| Work required |
Set out the listing word for word. End with the line that contains "Given: Click the 国有资本经营预算财政拨款 column header".

| Dataset |
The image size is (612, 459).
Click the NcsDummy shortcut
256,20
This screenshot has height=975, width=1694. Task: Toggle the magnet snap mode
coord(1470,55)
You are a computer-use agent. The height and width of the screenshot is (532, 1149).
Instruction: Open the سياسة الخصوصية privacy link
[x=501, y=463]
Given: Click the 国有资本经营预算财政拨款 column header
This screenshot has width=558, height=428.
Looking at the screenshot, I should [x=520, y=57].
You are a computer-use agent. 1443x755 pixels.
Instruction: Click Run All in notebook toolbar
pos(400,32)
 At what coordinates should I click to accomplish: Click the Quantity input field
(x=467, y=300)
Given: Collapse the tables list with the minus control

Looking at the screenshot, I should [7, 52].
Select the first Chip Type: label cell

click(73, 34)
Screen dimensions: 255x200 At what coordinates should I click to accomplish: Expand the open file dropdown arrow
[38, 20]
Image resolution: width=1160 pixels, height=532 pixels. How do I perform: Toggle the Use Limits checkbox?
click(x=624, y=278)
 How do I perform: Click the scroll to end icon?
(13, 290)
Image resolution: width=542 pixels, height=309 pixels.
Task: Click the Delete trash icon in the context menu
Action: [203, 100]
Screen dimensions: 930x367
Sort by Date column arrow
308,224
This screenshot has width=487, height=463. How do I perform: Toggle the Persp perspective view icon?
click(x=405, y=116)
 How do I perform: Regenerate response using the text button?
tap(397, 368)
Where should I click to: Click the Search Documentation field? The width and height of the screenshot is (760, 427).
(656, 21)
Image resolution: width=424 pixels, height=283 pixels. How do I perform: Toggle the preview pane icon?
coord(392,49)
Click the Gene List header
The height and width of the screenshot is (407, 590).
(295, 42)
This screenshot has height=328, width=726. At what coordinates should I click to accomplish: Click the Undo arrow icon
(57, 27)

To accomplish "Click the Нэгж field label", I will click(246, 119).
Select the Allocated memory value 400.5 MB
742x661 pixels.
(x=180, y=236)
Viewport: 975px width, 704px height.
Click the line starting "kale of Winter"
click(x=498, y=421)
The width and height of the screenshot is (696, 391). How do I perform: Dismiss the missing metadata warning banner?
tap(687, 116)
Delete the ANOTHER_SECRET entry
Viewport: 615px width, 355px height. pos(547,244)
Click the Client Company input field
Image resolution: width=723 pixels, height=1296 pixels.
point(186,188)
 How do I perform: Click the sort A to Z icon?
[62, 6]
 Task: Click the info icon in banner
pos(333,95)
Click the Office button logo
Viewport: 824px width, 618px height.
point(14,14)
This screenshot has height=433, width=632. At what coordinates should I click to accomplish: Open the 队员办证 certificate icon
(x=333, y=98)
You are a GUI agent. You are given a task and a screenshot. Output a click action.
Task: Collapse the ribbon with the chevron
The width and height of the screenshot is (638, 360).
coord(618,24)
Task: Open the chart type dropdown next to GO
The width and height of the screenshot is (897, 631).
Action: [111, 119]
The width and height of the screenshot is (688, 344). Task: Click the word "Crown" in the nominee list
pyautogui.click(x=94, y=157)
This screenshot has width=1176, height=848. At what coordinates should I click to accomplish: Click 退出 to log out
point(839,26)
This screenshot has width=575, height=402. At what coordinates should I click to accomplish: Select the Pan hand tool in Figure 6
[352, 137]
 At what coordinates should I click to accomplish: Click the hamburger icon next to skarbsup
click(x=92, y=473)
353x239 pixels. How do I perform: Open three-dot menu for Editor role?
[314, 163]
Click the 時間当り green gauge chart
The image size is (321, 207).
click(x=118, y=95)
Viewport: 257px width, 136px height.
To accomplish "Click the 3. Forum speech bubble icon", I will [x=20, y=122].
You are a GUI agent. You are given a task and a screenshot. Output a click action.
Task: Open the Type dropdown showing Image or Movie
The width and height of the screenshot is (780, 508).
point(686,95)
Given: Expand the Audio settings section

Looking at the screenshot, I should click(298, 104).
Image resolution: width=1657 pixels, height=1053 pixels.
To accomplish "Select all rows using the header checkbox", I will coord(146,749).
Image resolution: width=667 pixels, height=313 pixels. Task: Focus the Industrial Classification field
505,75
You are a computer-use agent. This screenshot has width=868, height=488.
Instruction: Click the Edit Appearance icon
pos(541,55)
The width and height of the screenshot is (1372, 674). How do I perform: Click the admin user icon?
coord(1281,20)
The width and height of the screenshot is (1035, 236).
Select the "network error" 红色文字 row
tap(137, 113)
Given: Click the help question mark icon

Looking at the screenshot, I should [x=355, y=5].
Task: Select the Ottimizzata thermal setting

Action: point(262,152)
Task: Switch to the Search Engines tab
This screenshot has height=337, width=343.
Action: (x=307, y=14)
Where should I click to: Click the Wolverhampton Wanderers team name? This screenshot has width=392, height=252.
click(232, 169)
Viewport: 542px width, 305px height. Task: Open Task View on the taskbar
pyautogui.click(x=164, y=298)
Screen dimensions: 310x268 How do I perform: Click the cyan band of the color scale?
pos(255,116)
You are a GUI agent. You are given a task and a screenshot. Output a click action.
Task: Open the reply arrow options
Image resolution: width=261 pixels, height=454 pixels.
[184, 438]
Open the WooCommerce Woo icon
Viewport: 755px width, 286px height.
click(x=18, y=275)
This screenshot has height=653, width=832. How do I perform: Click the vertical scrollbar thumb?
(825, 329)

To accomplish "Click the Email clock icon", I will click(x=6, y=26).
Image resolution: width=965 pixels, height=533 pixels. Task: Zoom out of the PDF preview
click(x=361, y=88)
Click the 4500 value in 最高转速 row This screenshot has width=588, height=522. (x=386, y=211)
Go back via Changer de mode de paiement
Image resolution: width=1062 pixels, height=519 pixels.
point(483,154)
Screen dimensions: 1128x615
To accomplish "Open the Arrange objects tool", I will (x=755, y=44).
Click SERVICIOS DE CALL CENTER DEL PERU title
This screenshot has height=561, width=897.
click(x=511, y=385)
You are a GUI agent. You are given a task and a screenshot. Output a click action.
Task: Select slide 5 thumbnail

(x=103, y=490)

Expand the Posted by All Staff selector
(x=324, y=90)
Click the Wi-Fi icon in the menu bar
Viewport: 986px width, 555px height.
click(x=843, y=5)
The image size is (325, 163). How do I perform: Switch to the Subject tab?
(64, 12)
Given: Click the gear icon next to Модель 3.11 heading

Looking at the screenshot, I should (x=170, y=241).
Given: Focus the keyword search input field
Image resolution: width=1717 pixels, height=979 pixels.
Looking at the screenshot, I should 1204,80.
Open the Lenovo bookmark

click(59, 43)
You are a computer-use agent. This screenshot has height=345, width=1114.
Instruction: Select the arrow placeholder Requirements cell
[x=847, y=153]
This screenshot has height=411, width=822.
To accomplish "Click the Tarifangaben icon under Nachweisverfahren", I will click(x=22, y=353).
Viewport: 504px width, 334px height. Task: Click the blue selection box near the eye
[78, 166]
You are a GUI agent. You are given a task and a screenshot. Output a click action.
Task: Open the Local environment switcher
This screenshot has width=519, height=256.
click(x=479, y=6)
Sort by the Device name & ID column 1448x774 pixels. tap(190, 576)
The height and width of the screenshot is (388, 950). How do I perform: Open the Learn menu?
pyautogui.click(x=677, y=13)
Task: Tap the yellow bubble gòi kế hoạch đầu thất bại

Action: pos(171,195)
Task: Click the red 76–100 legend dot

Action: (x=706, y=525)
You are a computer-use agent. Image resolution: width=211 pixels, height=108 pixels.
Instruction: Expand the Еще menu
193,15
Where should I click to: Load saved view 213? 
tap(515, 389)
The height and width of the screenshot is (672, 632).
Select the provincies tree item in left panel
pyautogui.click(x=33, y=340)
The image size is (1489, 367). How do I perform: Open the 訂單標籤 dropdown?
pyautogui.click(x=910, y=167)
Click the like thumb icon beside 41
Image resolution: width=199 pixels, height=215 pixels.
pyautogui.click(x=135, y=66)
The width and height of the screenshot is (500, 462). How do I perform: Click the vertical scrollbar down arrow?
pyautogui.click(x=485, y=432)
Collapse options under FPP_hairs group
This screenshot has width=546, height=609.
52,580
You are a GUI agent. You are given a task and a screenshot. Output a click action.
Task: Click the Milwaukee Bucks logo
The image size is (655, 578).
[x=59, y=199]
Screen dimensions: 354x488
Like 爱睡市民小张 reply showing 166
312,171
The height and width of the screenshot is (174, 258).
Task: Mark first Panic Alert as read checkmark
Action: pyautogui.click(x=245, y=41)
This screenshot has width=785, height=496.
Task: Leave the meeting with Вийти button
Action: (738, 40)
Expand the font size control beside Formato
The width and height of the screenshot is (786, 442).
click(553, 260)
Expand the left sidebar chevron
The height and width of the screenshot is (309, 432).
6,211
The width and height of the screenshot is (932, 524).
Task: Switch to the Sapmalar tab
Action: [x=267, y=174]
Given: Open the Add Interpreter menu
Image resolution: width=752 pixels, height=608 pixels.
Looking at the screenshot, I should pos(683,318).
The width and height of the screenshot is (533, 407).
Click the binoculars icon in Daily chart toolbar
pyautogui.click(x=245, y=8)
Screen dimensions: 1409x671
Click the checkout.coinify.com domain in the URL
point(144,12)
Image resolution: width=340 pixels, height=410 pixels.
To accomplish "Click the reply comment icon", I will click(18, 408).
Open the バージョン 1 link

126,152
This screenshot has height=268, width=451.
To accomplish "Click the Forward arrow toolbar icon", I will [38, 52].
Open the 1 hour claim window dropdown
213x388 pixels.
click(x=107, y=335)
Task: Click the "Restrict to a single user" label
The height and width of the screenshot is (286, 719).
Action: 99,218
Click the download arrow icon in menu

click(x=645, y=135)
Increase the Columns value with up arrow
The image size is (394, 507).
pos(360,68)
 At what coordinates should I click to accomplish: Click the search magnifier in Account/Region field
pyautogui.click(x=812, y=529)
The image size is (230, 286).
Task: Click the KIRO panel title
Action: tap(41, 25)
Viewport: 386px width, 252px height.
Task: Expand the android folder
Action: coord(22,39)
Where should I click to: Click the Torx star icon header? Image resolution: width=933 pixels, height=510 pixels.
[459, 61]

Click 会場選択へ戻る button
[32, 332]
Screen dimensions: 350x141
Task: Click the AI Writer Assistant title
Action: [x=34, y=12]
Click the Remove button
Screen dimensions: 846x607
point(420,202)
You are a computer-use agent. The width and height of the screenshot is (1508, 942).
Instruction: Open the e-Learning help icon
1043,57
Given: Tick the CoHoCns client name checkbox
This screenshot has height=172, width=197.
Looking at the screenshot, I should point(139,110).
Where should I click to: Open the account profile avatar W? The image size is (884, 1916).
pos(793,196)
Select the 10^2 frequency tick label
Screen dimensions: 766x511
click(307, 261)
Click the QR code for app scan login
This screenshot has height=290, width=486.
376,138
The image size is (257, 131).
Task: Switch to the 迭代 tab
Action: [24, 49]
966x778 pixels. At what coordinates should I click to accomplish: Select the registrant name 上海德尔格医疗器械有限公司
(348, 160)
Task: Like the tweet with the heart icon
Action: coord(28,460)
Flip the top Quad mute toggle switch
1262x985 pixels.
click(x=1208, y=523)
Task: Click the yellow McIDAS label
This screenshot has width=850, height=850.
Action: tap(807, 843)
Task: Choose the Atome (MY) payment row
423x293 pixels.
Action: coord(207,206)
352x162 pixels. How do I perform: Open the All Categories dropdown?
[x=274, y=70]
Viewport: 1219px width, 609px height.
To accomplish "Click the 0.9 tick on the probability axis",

| Response |
The image size is (612, 459).
Click the NcsDummy shortcut
256,20
This screenshot has height=975, width=1694. Task: Toggle the magnet snap mode
coord(1470,55)
You are a computer-use agent. The height and width of the screenshot is (532, 1149).
Instruction: Open the سياسة الخصوصية privacy link
[x=501, y=463]
Given: Click the 国有资本经营预算财政拨款 column header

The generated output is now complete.